Sucedió que, apenas salió el demonio, empezó a hablar el mudo. La multitud se quedó admirada, pero algunos de ellos dijeron:
«Por arte de Belzebú, el príncipe de los demonios, echa los demonios».
Otros, para ponerlo a prueba, le pedían un signo del cielo. Él, conociendo sus pensamientos, les dijo:
«Todo reino dividido contra sí mismo va a la ruina y cae casa sobre casa. Si, pues, también Satanás se ha dividido contra sí mismo, ¿cómo se mantendrá su reino? Pues vosotros decís que yo echo los demonios con el poder de Belzebú. Pero, si yo echo los demonios con el poder de Belzebú, vuestros hijos, ¿por arte de quién los echan? Por eso, ellos mismos serán vuestros jueces.
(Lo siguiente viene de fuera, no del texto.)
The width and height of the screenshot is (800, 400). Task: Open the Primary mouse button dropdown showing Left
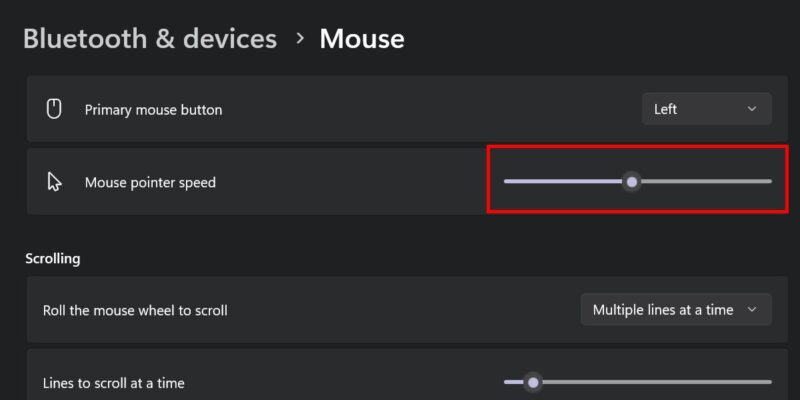[707, 109]
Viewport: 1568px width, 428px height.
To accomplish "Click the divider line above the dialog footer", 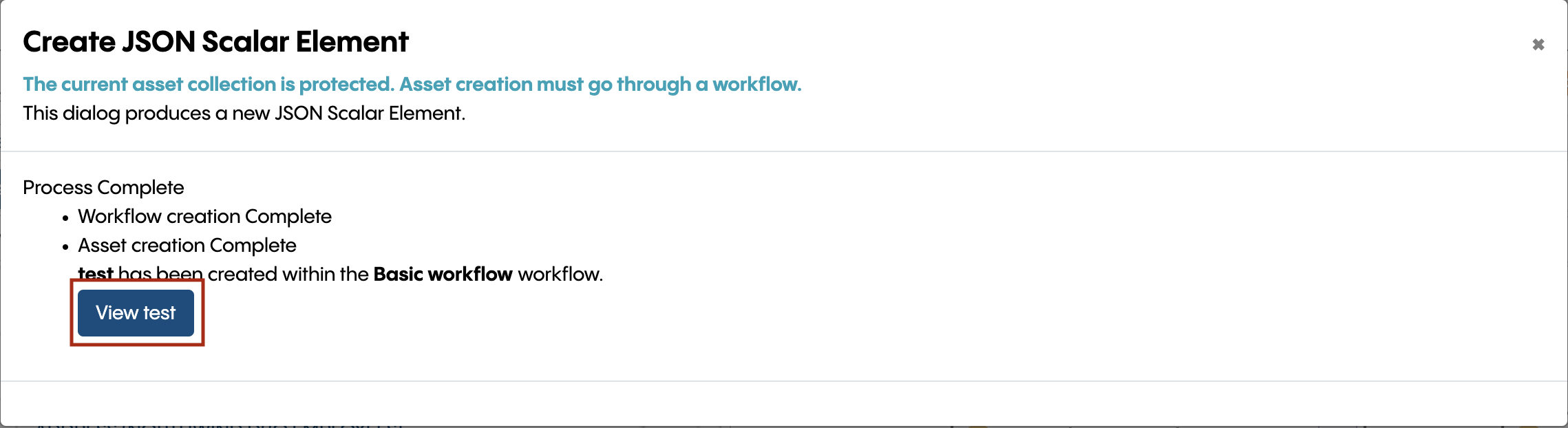I will (784, 381).
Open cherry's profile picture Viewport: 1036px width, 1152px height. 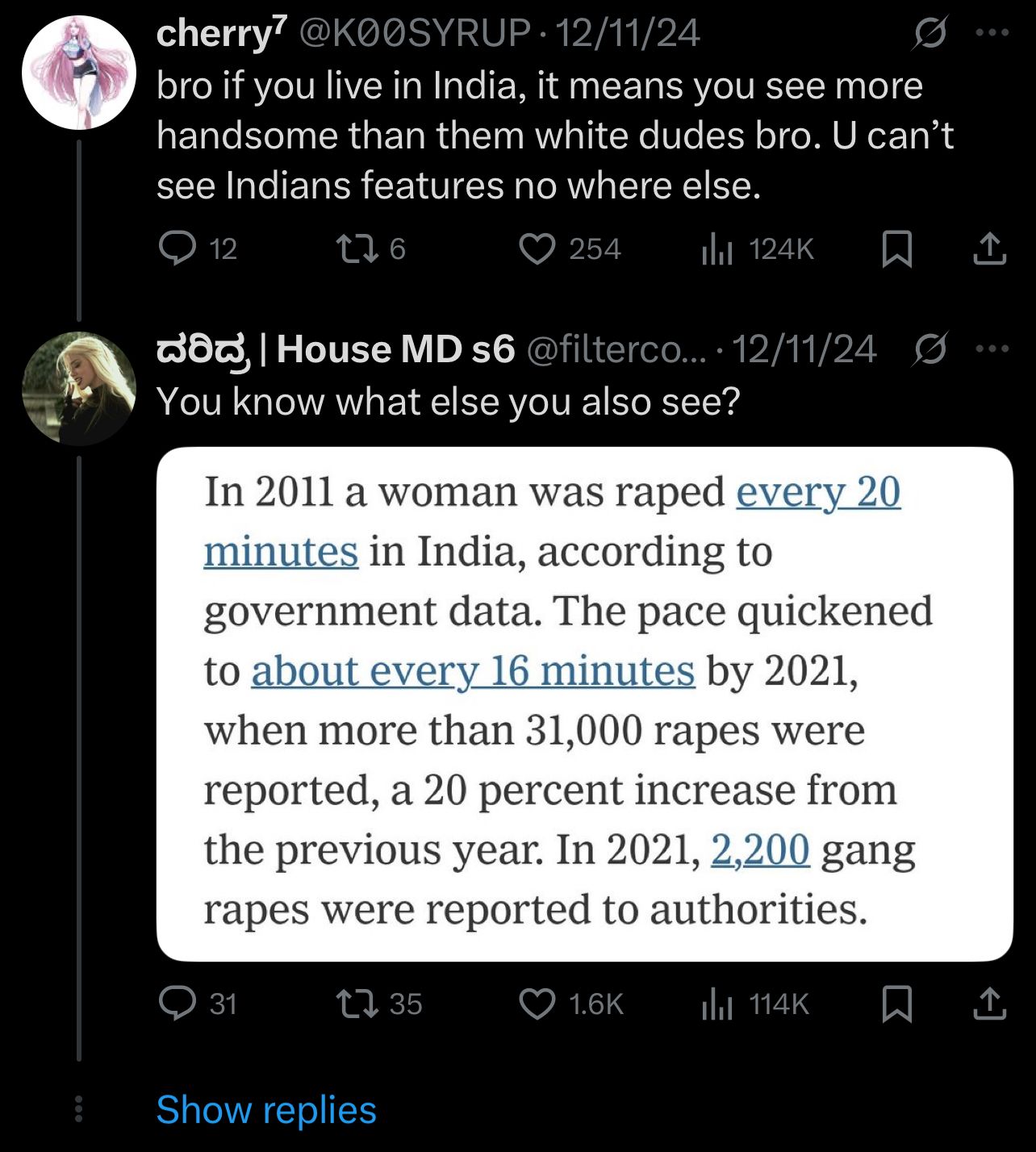click(78, 73)
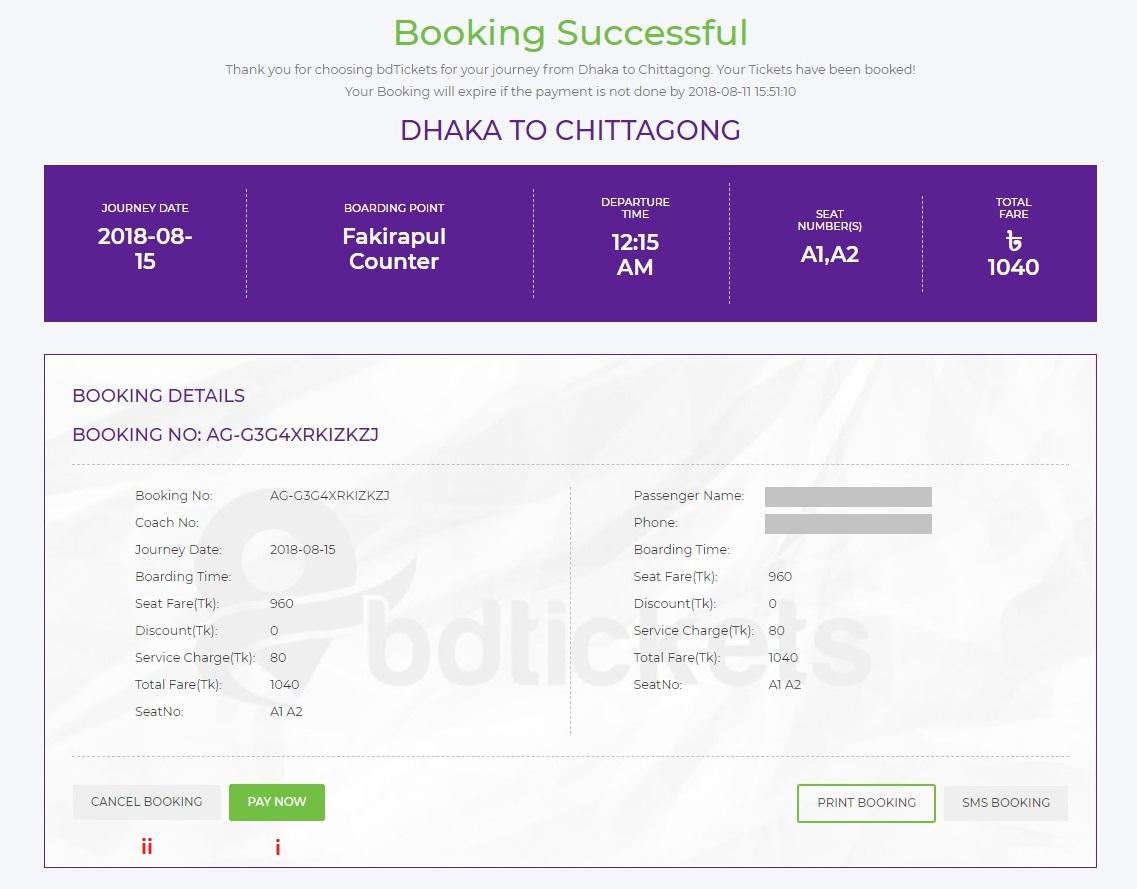1137x889 pixels.
Task: Click the Fakirapul Counter boarding point
Action: [394, 249]
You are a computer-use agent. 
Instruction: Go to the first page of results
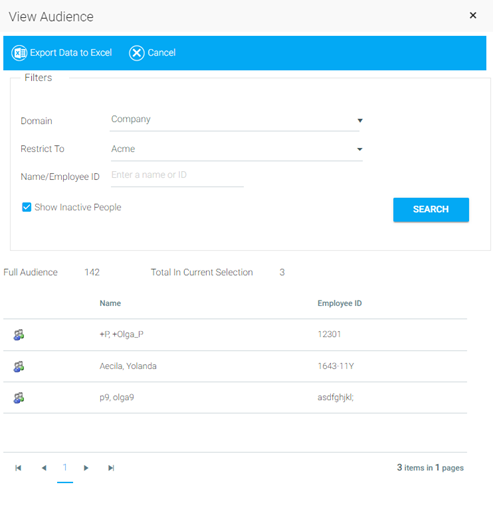[x=18, y=468]
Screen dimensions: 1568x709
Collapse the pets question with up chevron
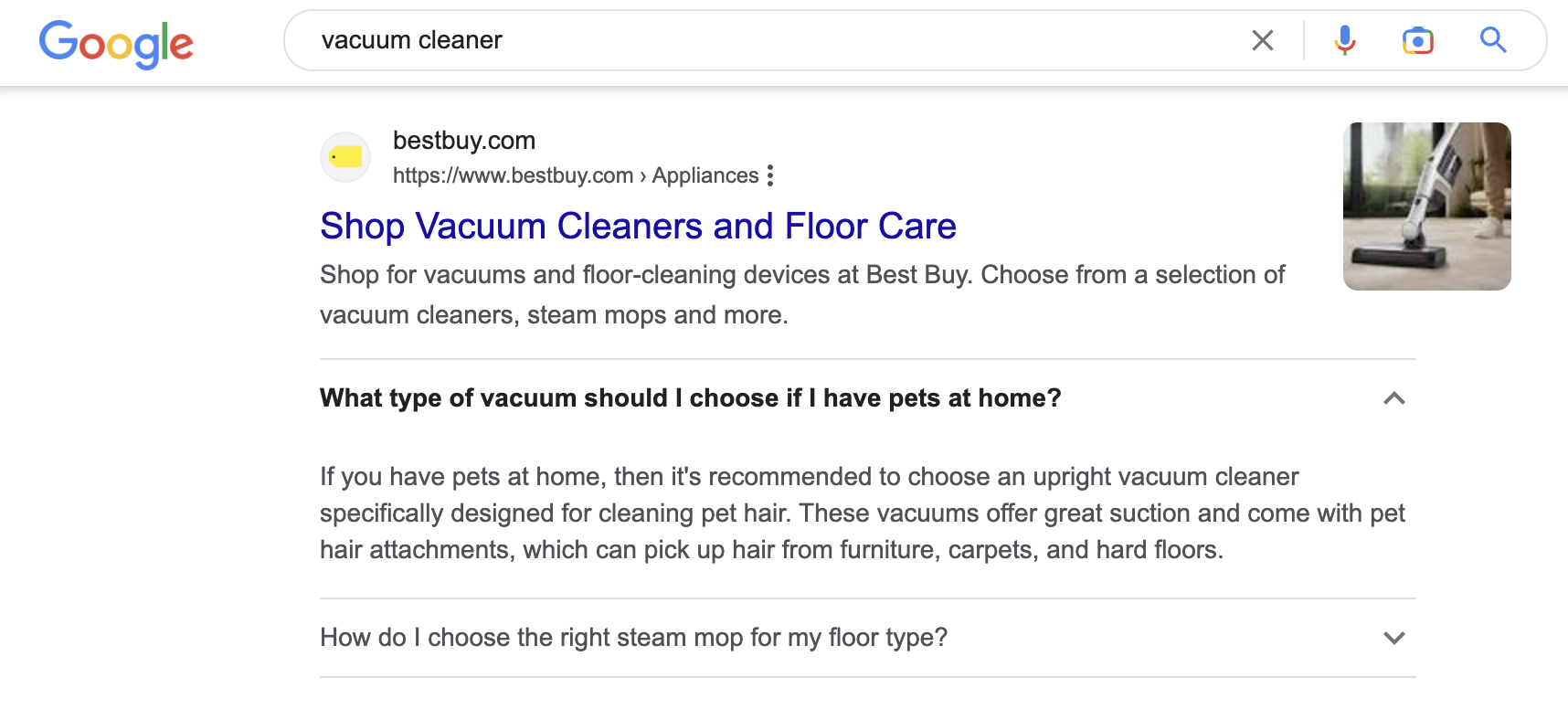pyautogui.click(x=1393, y=398)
Pero, si yo echo los demonios con el dedo de Dios, entonces es que el reino de Dios ha llegado a vosotros.
Cuando un hombre fuerte y bien armado guarda su palacio, sus bienes están seguros, pero, cuando otro más fuerte lo asalta y lo vence, le quita las armas de que se fiaba y reparte su botín.
El que no está conmigo está contra mí; el que no recoge conmigo desparrama».
Palabra del Señor
🌷 MEDITACION DEL EVANGELIO🌷
Lc 11, 14-23:
💫El hablar sana
1) Mudez:
Una de las cosas que tenemos que enfrentar es la mudez, y es la mudez la que puede llevar a agigantar un problema o presentar una dificultad sin que exista. Hoy date esa oportunidad de poder plantearte si los problemas que hoy tienes no son producto de no haber hablado o no querer hablarlo. Es necesario hablar lo que te pasa y lo que te traspasa en tu corazón. Primero para ver si realmente hay un problema y segundo para finiquitar el problema.
2) Signos:
Hay veces que le pedimos a Dios que nos mande signos, pero como nosotros queremos, y en este camino descubrimos que Dios constantemente nos manda signos para ir aprendiendo por dónde va nuestro caminar. Los signos de tu vida ya están puestos, pero dependen de ti el descubrirlos y aceptarlos.
3) División:
Alguna vez escuché que las discusiones las inicia un débil y las termina un fuerte. Por tanto, no dejes de resolver los conflictos, pero hay veces que es necesario dejar que pase el tiempo para que ese conflicto se resuelva. No dejes de pedirle a Dios que te dé luces para resolver lo que vendrá y aprende a respetar el tiempo de los demás, porque los conflictos se resuelven de a dos. Algo bueno está por venir.